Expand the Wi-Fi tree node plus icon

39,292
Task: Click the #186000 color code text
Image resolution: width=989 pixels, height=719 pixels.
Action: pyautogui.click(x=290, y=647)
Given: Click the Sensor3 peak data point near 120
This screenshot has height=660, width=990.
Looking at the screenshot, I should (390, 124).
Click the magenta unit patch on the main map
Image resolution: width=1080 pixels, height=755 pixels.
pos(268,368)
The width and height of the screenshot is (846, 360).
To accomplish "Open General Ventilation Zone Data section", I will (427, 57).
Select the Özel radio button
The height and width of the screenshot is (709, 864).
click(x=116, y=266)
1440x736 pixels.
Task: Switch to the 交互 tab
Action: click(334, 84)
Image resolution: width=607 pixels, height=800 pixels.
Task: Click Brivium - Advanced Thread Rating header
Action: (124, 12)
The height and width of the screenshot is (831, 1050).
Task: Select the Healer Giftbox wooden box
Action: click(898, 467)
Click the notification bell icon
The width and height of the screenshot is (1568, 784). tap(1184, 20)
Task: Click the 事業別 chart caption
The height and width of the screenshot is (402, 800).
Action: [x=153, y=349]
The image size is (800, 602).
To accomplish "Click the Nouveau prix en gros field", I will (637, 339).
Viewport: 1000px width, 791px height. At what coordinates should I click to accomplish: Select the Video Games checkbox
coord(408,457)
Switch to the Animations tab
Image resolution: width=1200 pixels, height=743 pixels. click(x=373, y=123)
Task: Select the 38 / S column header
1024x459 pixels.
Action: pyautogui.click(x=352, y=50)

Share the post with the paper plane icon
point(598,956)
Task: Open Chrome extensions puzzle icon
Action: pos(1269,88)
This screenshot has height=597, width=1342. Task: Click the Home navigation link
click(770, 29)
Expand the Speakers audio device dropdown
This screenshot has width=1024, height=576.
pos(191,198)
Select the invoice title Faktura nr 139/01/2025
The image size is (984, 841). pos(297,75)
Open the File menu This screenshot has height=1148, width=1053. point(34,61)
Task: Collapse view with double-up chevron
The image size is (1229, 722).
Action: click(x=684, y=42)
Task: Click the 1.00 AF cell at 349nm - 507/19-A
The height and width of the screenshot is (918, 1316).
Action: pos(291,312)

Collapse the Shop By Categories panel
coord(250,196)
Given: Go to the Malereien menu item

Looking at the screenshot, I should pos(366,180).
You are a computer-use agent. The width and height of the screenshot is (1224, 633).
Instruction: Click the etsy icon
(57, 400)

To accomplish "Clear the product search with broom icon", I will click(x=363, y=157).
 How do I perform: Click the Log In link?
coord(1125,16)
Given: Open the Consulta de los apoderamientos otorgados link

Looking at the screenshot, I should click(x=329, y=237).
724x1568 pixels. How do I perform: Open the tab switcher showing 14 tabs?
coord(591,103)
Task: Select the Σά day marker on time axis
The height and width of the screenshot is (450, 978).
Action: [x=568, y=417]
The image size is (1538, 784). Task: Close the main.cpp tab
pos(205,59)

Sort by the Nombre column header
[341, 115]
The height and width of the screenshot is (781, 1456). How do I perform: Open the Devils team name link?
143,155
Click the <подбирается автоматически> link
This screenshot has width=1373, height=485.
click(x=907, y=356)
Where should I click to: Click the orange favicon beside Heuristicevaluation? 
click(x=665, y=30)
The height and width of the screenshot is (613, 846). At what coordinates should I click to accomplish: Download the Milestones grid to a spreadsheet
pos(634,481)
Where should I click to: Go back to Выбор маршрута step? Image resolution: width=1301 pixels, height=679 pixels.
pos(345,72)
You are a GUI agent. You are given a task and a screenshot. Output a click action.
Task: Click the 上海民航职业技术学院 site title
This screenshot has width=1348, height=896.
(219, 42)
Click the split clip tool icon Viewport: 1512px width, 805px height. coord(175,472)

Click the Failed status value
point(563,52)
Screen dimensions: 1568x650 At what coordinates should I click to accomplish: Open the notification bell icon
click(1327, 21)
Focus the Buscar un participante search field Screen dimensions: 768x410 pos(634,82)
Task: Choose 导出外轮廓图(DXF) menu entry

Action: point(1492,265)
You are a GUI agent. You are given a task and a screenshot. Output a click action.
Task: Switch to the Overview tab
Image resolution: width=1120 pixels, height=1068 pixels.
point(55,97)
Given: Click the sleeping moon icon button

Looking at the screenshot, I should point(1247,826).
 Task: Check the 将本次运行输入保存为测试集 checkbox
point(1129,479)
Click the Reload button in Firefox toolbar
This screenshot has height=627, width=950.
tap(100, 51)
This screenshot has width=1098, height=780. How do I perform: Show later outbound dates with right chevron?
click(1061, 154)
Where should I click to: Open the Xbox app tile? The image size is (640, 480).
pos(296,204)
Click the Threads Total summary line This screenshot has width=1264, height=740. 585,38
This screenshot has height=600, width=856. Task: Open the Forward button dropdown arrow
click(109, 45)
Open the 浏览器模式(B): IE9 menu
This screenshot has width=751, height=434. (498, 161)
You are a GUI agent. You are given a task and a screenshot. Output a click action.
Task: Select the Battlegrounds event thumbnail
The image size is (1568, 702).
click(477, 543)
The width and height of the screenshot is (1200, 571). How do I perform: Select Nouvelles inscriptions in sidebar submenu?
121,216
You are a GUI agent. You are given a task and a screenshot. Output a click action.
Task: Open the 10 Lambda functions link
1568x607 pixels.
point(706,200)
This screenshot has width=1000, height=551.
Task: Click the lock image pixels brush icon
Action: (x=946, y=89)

» **Work instruction**: List the lines of the entries that include "search".

» **Solution below**:
To accomplish "Clear the product search with broom icon", I will click(x=363, y=157).
Focus the Buscar un participante search field Screen dimensions: 768x410 pos(634,82)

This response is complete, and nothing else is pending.